:: SOURCE PASSAGE

Exhibit 10.102
AMENDMENT NUMBER FOUR TO THE
METLIFE AUXILIARY PENSION PLAN
(As amended and restated effective January 1, 2008)
The MetLife Auxiliary Pension Plan is hereby amended, effective January 1, 2010,
as follows:
1.     Part I Article 2, Section 2.2. is hereby deleted in its entirety. All
references to Section 2.2 shall be changed to the past tense and the word
“former” shall be inserted before the words “Section 2.2” where referenced in
all other Sections and subsections of Part I of the Plan. As of January 1, 2010,
no additional Participants can qualify under Section 2.2 of the Plan.
2.    Part I, Article 4, Section 4.1 shall have a new subsection (e) added to
read as follows:
“(e) PRA/PLS Benefit. “PRA/PLS Benefit” means a benefit that is either a
Personal Retirement Account benefit or a Performance Pension Account benefit
under the Retirement Plan. Likewise, any benefit referred to as a “non PRA/PLS
Benefit” or “not a PRA/PLS Benefit” refers to benefits under the Retirement Plan
that are not PRA/PLS Benefits.”

3.    Part I, Article 4, Section 4.6, the first paragraph of the Section is
hereby amended to read as follows:
“4.6    Only for an individual who was eligible under former Section 2.2 as of
December 31, 2009, Final Average Compensation used to determine the largest
amount that would have been payable under Article 4.2(a) above, will be based on
the following rules, notwithstanding the actual provisions of the Retirement
Plan.”

::::

#### [DIRECTIVE 1]
List every distinct date that appears in the pension plan amendment.
#### [DIRECTIVE 2]
Answer these questions about the pension plan amendment:
(a) What word is to be inserted before the words "Section 2.2" where they are referenced?
(b) Which two kinds of benefit does the term "PRA/PLS Benefit" cover?
(c) Which paragraph of Section 4.6 is amended?
#### [DIRECTIVE 3]
Continue the pension plan amendment from the point where the text stops.

:: SUPPLIED RECORDS

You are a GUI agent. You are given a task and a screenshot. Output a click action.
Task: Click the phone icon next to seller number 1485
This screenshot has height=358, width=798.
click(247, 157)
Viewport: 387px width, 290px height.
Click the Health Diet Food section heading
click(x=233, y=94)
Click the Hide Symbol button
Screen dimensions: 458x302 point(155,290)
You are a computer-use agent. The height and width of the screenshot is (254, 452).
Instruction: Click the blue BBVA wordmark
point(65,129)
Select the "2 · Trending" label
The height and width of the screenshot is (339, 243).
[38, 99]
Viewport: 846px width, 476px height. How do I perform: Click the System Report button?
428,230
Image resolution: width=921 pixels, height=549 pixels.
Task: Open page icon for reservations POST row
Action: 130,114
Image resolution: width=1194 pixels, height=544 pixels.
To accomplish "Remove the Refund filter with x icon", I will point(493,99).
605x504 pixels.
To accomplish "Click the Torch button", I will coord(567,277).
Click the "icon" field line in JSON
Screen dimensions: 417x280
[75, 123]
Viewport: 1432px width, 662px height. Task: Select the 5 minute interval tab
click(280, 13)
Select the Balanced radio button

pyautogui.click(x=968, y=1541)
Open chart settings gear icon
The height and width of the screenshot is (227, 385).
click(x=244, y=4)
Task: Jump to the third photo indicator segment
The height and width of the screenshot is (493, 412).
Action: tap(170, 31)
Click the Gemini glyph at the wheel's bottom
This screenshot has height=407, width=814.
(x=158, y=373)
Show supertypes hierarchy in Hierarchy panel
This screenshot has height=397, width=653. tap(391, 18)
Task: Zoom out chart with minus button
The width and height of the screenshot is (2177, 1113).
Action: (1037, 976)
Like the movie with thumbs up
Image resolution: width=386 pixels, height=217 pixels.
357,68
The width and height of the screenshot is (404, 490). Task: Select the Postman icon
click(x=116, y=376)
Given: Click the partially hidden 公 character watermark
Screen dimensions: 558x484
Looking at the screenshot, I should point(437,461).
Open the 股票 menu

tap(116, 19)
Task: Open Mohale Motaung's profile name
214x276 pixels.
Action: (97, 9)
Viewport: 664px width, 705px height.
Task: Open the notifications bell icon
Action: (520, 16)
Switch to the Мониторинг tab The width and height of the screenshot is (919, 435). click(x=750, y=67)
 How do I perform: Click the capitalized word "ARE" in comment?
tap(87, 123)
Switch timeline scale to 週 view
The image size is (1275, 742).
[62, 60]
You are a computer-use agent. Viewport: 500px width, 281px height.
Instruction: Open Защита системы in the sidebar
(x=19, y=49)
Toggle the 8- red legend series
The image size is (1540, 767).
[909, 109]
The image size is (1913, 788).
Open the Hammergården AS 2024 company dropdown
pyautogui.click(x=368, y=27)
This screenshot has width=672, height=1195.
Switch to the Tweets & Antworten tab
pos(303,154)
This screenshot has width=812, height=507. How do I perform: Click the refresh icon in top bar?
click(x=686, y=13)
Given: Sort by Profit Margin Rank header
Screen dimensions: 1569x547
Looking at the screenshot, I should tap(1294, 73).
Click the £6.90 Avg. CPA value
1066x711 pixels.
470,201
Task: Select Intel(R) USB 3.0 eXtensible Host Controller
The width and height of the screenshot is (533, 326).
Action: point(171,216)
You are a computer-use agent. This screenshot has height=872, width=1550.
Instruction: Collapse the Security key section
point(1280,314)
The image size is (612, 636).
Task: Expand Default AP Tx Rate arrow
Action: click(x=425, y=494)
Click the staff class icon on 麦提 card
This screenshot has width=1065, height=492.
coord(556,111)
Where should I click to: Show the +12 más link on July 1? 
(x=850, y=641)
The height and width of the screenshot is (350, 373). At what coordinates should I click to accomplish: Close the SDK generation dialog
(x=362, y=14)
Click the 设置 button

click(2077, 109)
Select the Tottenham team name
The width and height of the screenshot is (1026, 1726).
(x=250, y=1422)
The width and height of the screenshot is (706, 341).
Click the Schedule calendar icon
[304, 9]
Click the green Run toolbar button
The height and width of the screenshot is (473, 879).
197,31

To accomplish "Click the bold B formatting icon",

::::

#### [EXERCISE OUTPUT 1]
January 1, 2008
January 1, 2010
December 31, 2009

#### [EXERCISE OUTPUT 2]
(a) "former"
(b) A Personal Retirement Account benefit or a Performance Pension Account benefit under the Retirement Plan
(c) The first paragraph

#### [EXERCISE OUTPUT 3]
4.    Part I, Article 4, Section 4.6 is hereby amended by adding a new
subsection (c) immediately after (b) and before the final paragraph:
“(c) For eligible Participants who are not Commissioned Employees and who
separate from service on or after January 1, 2010 the following provisions apply
in lieu of (a) and (b) above:
(i) Final Average Compensation will be calculated at separation from service in
the same manner that Final Average Compensation is calculated under the
Retirement Plan (hereinafter “Calculation #1”).
(ii) Participants who have a vested accrued benefit under the Plan on December
31, 2009 will also have Final Average Compensation calculated under the
provisions of subsections (a) and (b) above both as of December 31, 2009
(hereinafter “Calculation #2”) and at the time of separation from service
(hereinafter “Calculation #3”).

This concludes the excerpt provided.